Wind farms and the expanding frontier of grid support - the view from Australia

Australia has been a front-runner in wind and solar penetration of its electricity networks, with South Australia now routinely getting more than half its daily requirements from wind and rooftop solar panels alone. Yet this high penetration has a consequence. In Australia, securing a grid connection for a wind farm has long ceased to be a simple exercise in checking the capacity of the local grid and ensuring compliant system performance.

Over two decades, wind and solar power have displaced the big rotating machines within thermal power plants that are traditionally relied on as the 'workhorses' keeping grids stable. Wind turbines (WTGs) and inverters are thus increasingly called upon to provide not only raw energy, but also the grid support functions that the big machines provided.
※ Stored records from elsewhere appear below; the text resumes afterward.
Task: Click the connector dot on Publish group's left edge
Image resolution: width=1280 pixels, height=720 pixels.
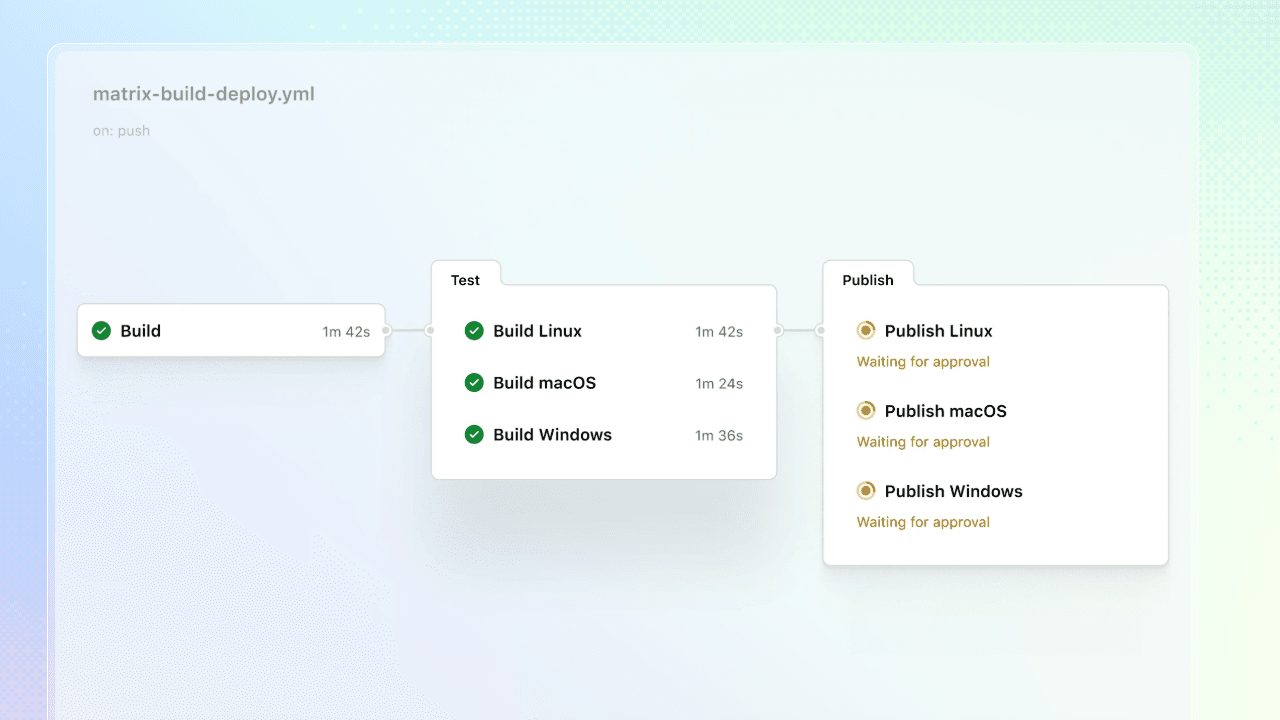Action: tap(820, 330)
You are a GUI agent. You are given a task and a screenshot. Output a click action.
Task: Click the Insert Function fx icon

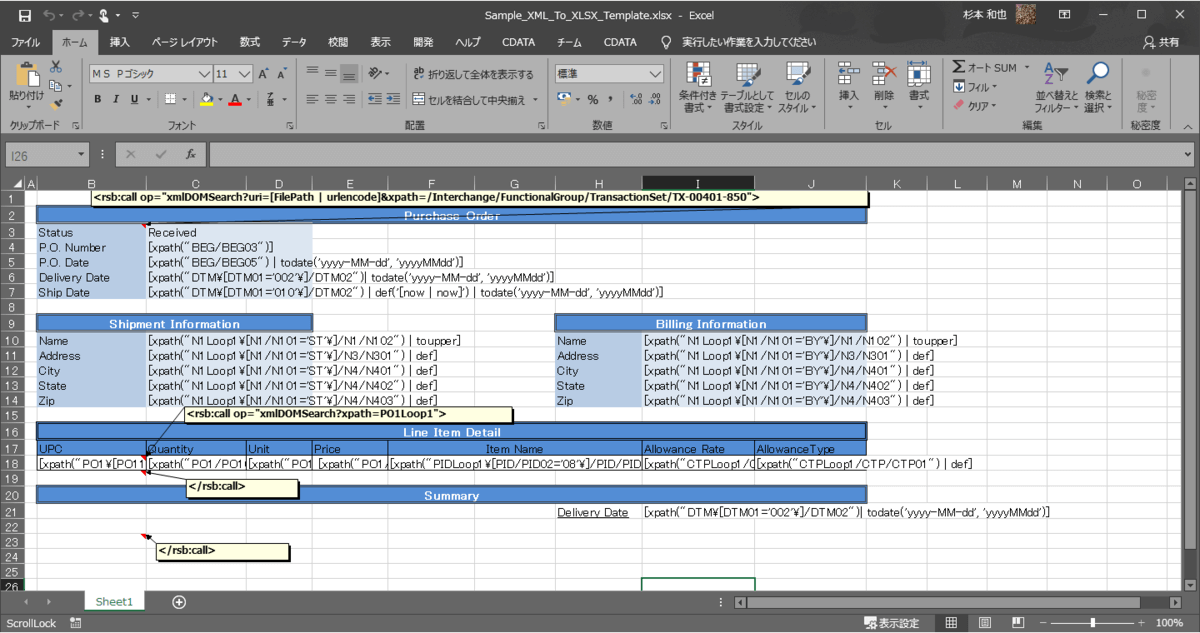(190, 155)
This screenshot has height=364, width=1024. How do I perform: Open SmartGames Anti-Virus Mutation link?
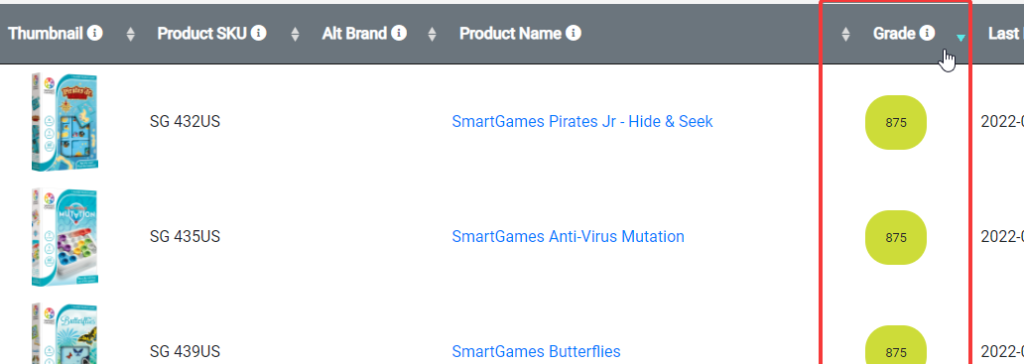568,236
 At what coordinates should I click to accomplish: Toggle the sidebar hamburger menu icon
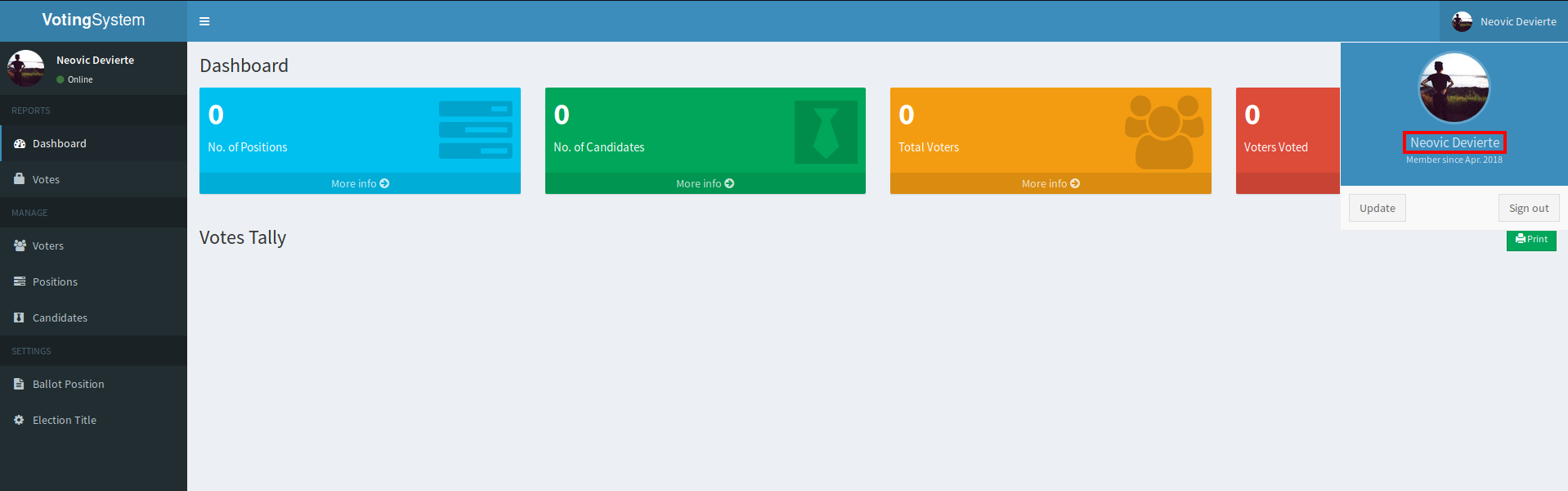coord(204,21)
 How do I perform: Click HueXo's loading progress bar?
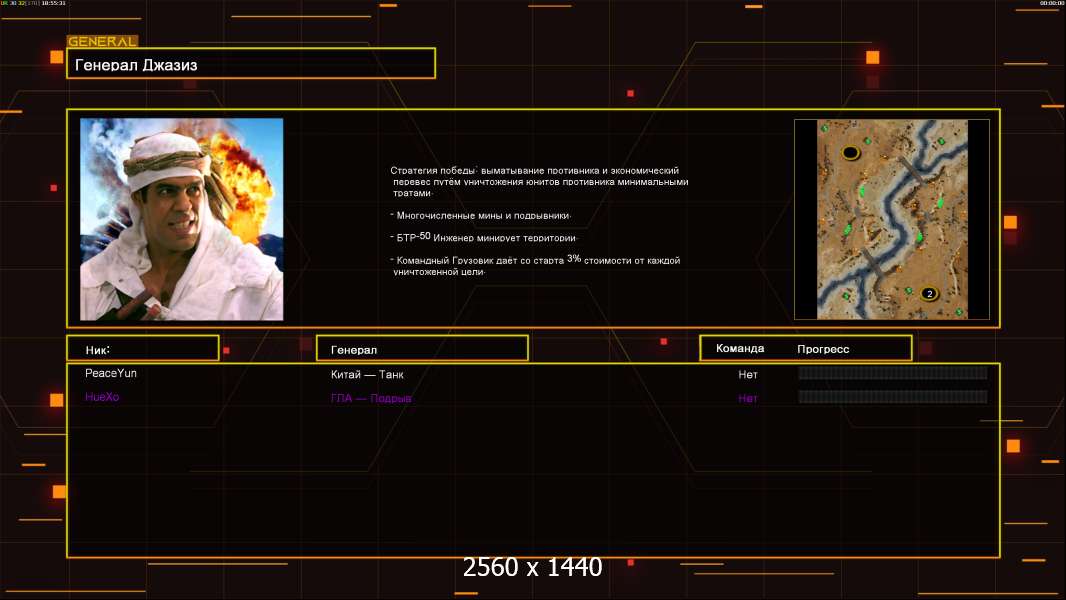click(x=893, y=397)
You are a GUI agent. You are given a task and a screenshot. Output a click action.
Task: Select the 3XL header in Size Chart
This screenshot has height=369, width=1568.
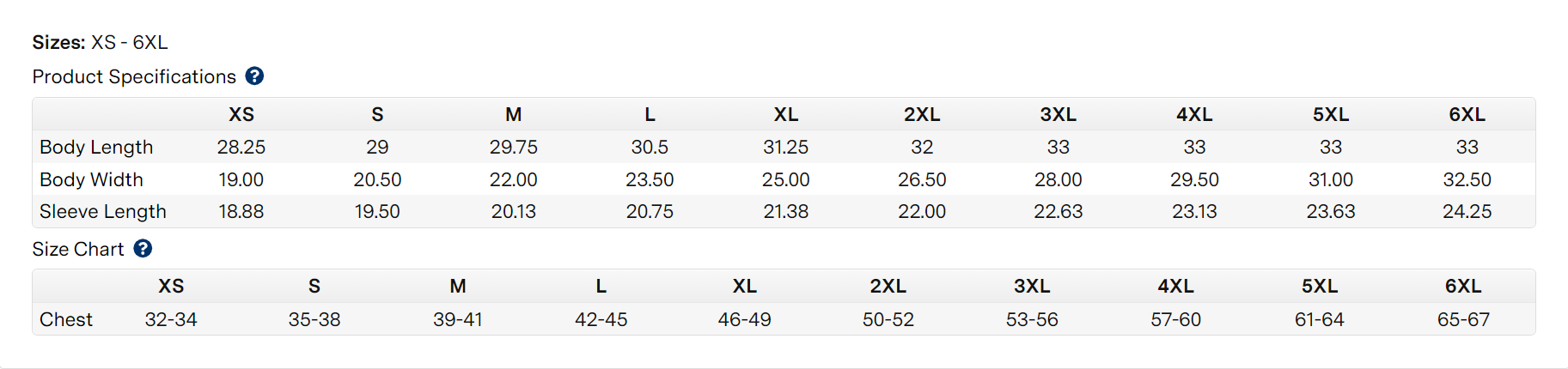(1032, 286)
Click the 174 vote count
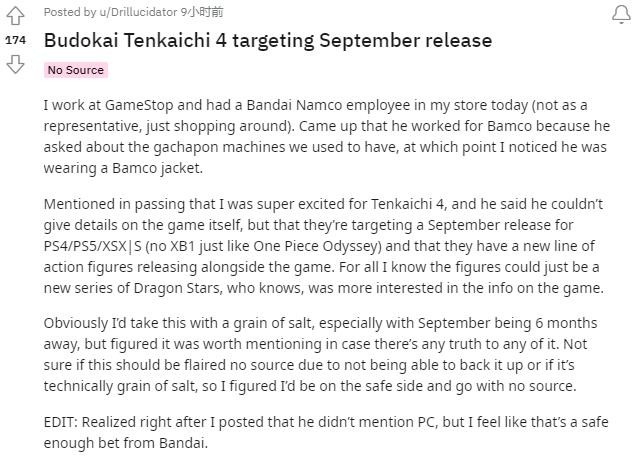 15,40
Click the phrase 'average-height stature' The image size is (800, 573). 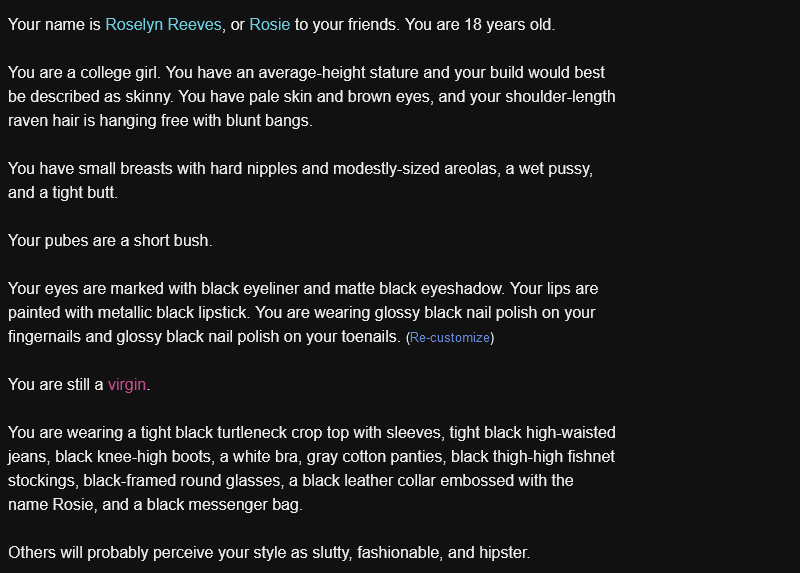pos(338,72)
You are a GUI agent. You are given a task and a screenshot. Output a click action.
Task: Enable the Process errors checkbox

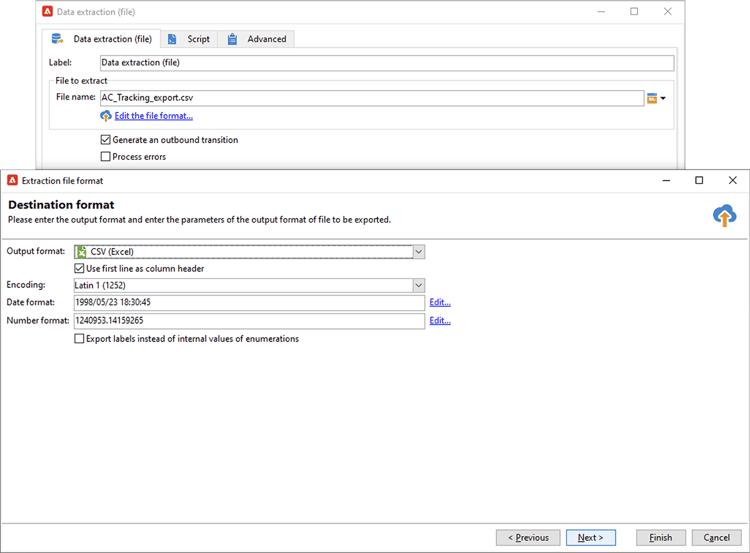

This includes not only the ability to restore the system after faults and to control frequency (both of which made their way into grid codes in the 2000s), but also the ability to keep everything operating at a single frequency in the first place.

The energy transition conversation in Australia (and in other island nations like Ireland, and increasingly the UK) now focusses on ensuring adequate 'system strength' and 'inertia', initially as a boost to support connections in remote areas, but also for the whole system as more large plants retire.

Synchronous condensers are being widely deployed as the traditional, proven approach to boosting system strength: essentially replacing one big rotating machine with another. Some retired thermal plants might indeed enjoy a second life as 'syncons'. But they also have their drawbacks. Like the Statcoms widely installed in the 2000s to provide fault survivability and voltage control for older wind farms, they increase the cost and complexity of grid connection. As they contain moving parts additional to the wind rotors, they add to the ongoing maintenance effort. They also add to the complexity of wider power system operation, as although physical machines boost stability they do not do so in a completely controllable manner.

An attractive alternative is to use WTGs themselves to provide these 'grid forming' services, with most first-tier suppliers now investigating grid-forming options. Grid engineers watched with interest the 2020 trial at Dersalloch wind farm in Scotland, where for several weeks the 23 direct-drive turbines were operated in grid-forming mode. This concluded that grid-forming operation did not adversely affect the wind farm in normal operation, but observed that in a large abnormal event, the wind farm alone would be unlikely to provide a substantial degree of inertia support.

At least in the short term, the main alternative to syncons will be grid-forming batteries in a hybrid installation. This is also proven technology, with the Dalrymple grid-forming battery in South Australia providing grid frequency support and seamless 'islanding' with a nearby wind farm. The challenge for such hybrid proposals is commercial. Will the firming and arbitrage benefits of local storage provide a value proposition to support the cost of grid-forming technology? And will our electricity markets find a way to value what are currently non-market system stability services?